PostGIS and the postgis community provides us with an amazing tool and support base that we'd be at a loss without. When learning PostGIS, we tend to invest in great books and incrementally read up on the spatial functions relevant to each use case. But in the emerging era of big data, a topic I believe deserves more attention is that of query "scalability". Often queries that perform "okay" on small datasets, or "pilots" do not always scale well on big datasets - in which case the query patterns themselves can act as "pipeline bottlenecks" in technical speak, or "project showstoppers" in business speak.

This tutorial introduces several techniques for efficiently working with big datasets in PostGIS that easily lend themselves to "scaling out" in a multicore platform environment.
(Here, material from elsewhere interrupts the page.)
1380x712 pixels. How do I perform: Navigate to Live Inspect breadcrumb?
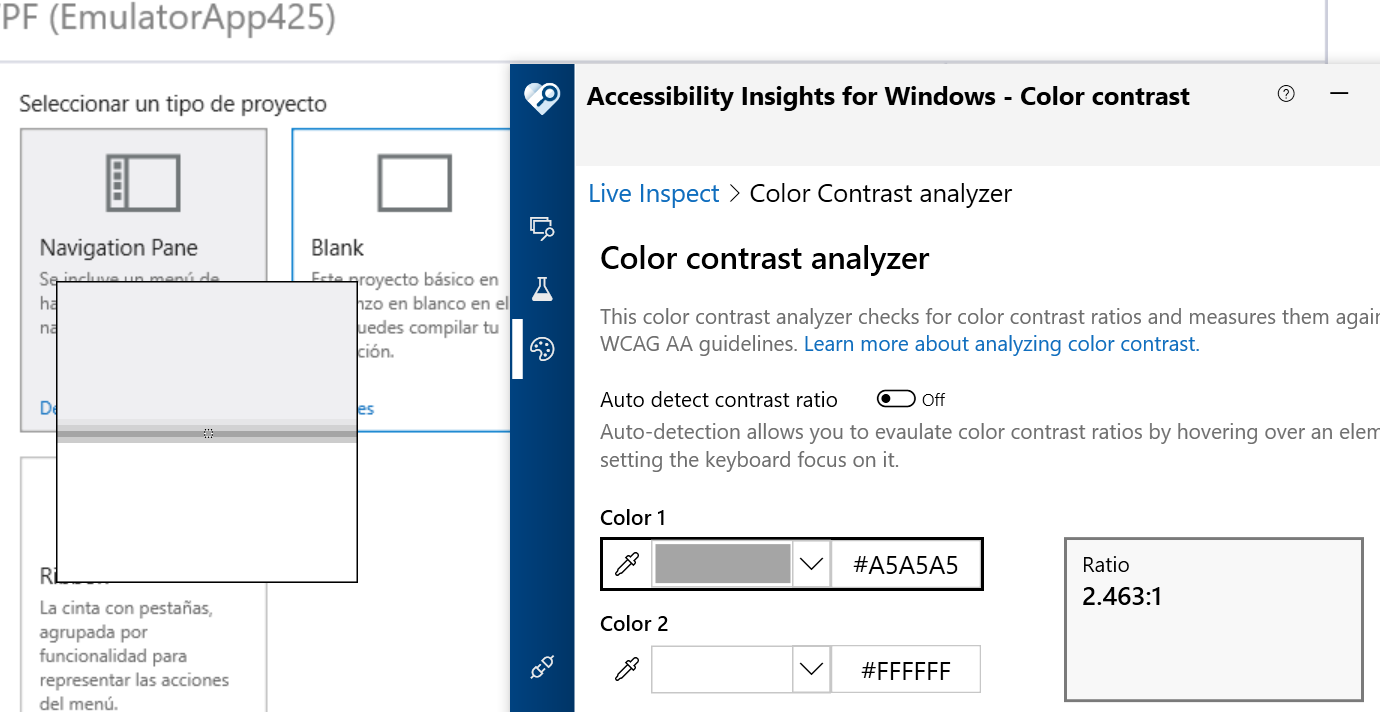point(654,193)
However understanding the performance of different query designs and patterns is a critical pre-cursor to the solution scaling phase where often small and "acceptable" inefficiencies can take on ugly new complexions.

Personally I find "Eating the Elephant in Small Bites" an apt and memorable adage that quintessentially captures the essence of vector tiling and query parallelisation in PostGIS. There are many additional factors and techniques to consider when applying these methods in practice (such as substituting the use of a regular grid with a quadgrid function that sees the vector tiles recursively subdivide in size to a given depth or feature count). But I took my own advice, and decided not to "try to eat the elephant in one bite". The topic is simply too broad to do the discussion justice in one post. I nevertheless hope that this tutorial will stimulate thinking whilst raising awareness amongst postgis community members of the possibilities offered by vector tiling and Map Reduce concepts.

In my next post, I will apply the techniques introduced in this tutorial to efficiently vector tile an Alberta Land Use dataset that is beset with large, highly complex polygons - a query run time that can be reduced from many days to several minutes.